Business

Numbers fizz at electrical wholesaler Westbank as sales top £120m

Belfast-based group reports 22% spark in turnover in the year to August 2023

Specialist retailer Park Electrical Services in Belfast
Westbank Group, which owns specialist retailer Park Electrical Services in Belfast, saw its sales soar by 22% to more than £120m in the year to August 2023, its latest accounts show

Belfast-based wholesaling and retailing electrical specialist Westbank Group has seen its numbers fizz in the last year, in which it reported double-digit percentage growth in both sales and profits.

The company, established 50 years ago by Jim McConachie (78), who remains one of its directors, owns Park Electrical Services (PES), the UK’s fastest growing power, control and automation technical distributor.

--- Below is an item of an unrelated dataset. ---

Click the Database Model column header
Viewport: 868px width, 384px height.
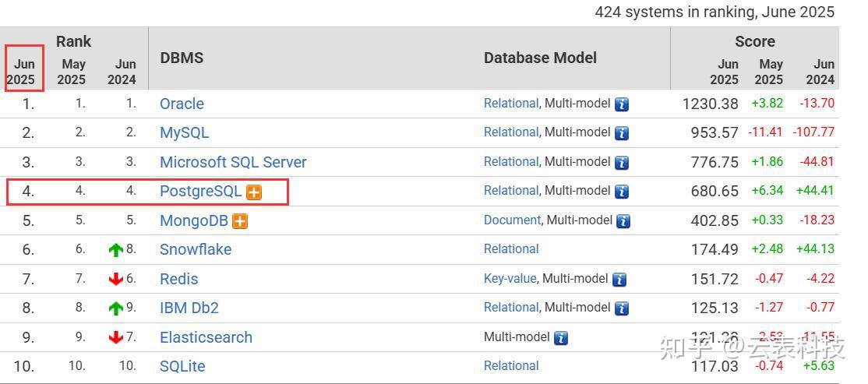[540, 58]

Accounts freshly filed at companies House show that Westbank’s turnover sparked by 22%, rising from £94.5 million to £120.4 million in the year to August 31 last.

Bottom-line profit soared from £7.6m to £10.3m, and the group’s net asset now sit at £10.5m.

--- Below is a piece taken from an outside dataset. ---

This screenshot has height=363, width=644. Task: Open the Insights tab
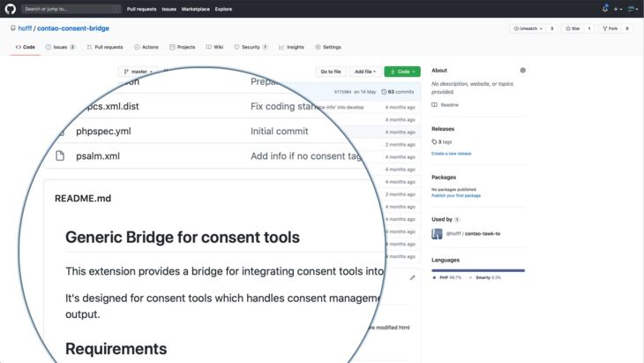click(x=291, y=47)
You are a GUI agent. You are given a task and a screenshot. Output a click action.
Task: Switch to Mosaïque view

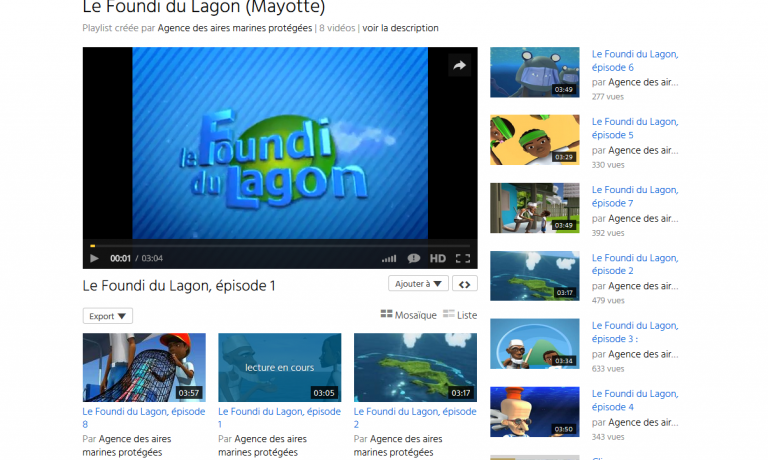408,315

The accounts show that 13% of Westbank’s sales now come in markets outside the UK, which includes £15.7m worth of trade in the US (up from £11.9m a year earlier).

Westbank, whose registered office is in the Harbour Estate, is the holding company for a group of wholesaling and retailing electrical component companies operating in the UK and Ireland.

Over the year its average staff numbers were 206, up slightly on 2022, and its wages bill over the period rose from £8.5m to just shy of £10m.

During the trading year Westbank acquired 100% of the share capital in PES Group (formerly Maintest Engineering). Prior to this it held just a 50% share.

Park Electrical Services (PES) is one of Ireland’s leading suppliers of power, control and automation products.



Trading since 1979, it is a product of Northern Ireland’s long history of creative thinking and engineering excellence and has developed partnerships with world leading suppliers like Siemens, Finder, Weidmuller, Eldon, Carlo Gavazzi and PR.

Meanwhile separate figures show that the UK’s manufacturing sector sprung back into growth in May as levels of production surged and business optimism hit a more than two-year high.

The closely watched S&P Global/CIPS UK manufacturing PMI survey rose to 51.2 in May, after falling back to 49.1 in the previous month.

Any reading above 50 means a sector is in growth, while a score below this means it is contracting.

Production expanded at the quickest rate since April 2022, with consumer, intermediate and investment goods registering expansions.

Firms said they were getting more new work than in previous months, while they also reported renewed efforts to complete existing contracts.